What I Miss Of Italy

To make a long story short, for the scarcity of job opportunities in my country, I needed to emigrate in Asia. To be more precise, I live in Macau, China, for almost 7 years now. It is certainly quite a time, and I have noticed that in my life there are sometimes 7 years cycles, so I am guessing this one is coming to an end, hopefully to open more interesting and rewarding opportunities somewhere else.

Lots of people, during these years asked me what I miss of Italy. Not an easy question, but this is what now comes out from my heart.

I miss of Italy good weather, seasons still have a sense and you don’t live in an eternal middle season.

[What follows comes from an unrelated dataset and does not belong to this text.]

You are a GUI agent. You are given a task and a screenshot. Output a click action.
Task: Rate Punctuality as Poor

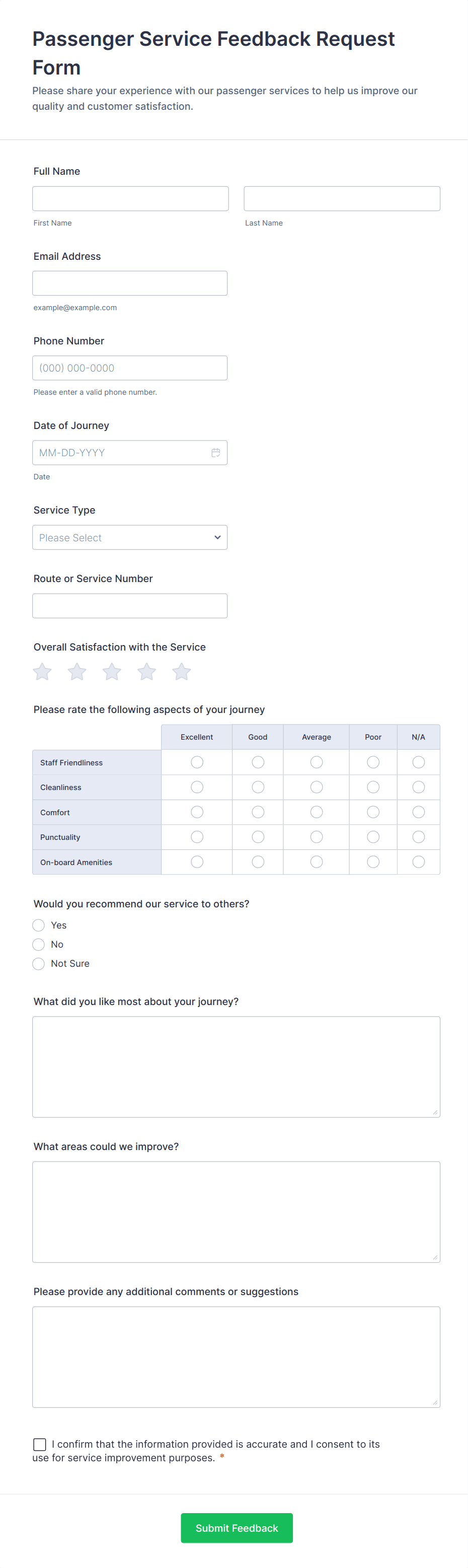(373, 837)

I miss of Italy that there, the word creativity is not threat, but an added value, something to be proud. You don’t feel bad because you are creative and think out of the box, because in Italy in the box no one wants to stay.

I miss of Italy the good manners: people answering your morning greetings without being surprised, thanking you if you hold the elevator door for them, saying hello to you if you casually meet in a medical studio or somewhere in the city jungle. It is nice to see people grateful because the bus driver waits for them and maybe open the door a second time; or having a taxi driver saying to you, before any conversation may take place about the route of your trip, a simple good morning.

I miss of Italy that the parents are not conceiving education as a way to make of your children “money machines”. In my country, as bad as it is now, still parents think that the happiness of your sons and daughters, to help them follow their dreams, it is important more than their own happiness and their fear that one day your kids may not have money to support them. But to have dreams you need to live in an environment that allows you to dream…

I miss of Italy the willingness to help: if you are a foreigner and you go to a restaurant, even a little one, you may be sure that even low level waiters will try to help you fishing words in their lazy English and pronouncing them with a clear Italian accent (in the best cases); you know that if you go to an hospital because you feel that a disease is threatening your life and you don’t know Italian, someone will be willing to help you to find a gastroenterologist or a cardiologist or whatever you need, without falling in deep desperation for the complete inability to share a common language. Foreigners, despite the words of certain politicians, feel very often welcome in Italy if they come to work honestly and provide services to local people.

Yes, this is also important about Italy: we are different. Every region has its own way of being, its dialect, its favorite food. We don’t need to be of one kind to be accepted or to go in leading positions. We are Italians but remains Romans, Neapolitans and so on. We don’t need to cancel our past and destroy our heritage to feel the sense of belonging.

I miss of Italy that if you are talented you can still find people that appreciate your talent as a resource, not a danger. Talent is a danger only in places where talents are not encouraged and cultivated on a fair basis, because talent grows where it wants, not following racial constraints. Yes, I miss especially this of Italy that, amidst the miseries of my country, there are still people that fight for a cultural model that has never to be mixed up with an ethnic model.

I miss of Italy that I can say to my government that they are incompetent, out of place, that still exists, even if quite hidden, the hope that someone else can do better. Are they in that position to serve me or I am at their service?

But what I miss most of Italy is culture, the beauty that surrounds you at every corner, the many intelligent and cultivated persons that can teach me to be a better and more fulfilled person, people that put having in the second place and put being in the first place. People that not only know but, most of all, understand. There is a big difference between knowing and understanding, a difference that is more and more dramatically clear to me.

Yes, these are some of the reasons why I like my country and feel this big hole in my heart, struggling afar from that hidden paradise that I learn to desperately love in the same way that other people remember the good old days in a time (and place) when they are no more there to be seen.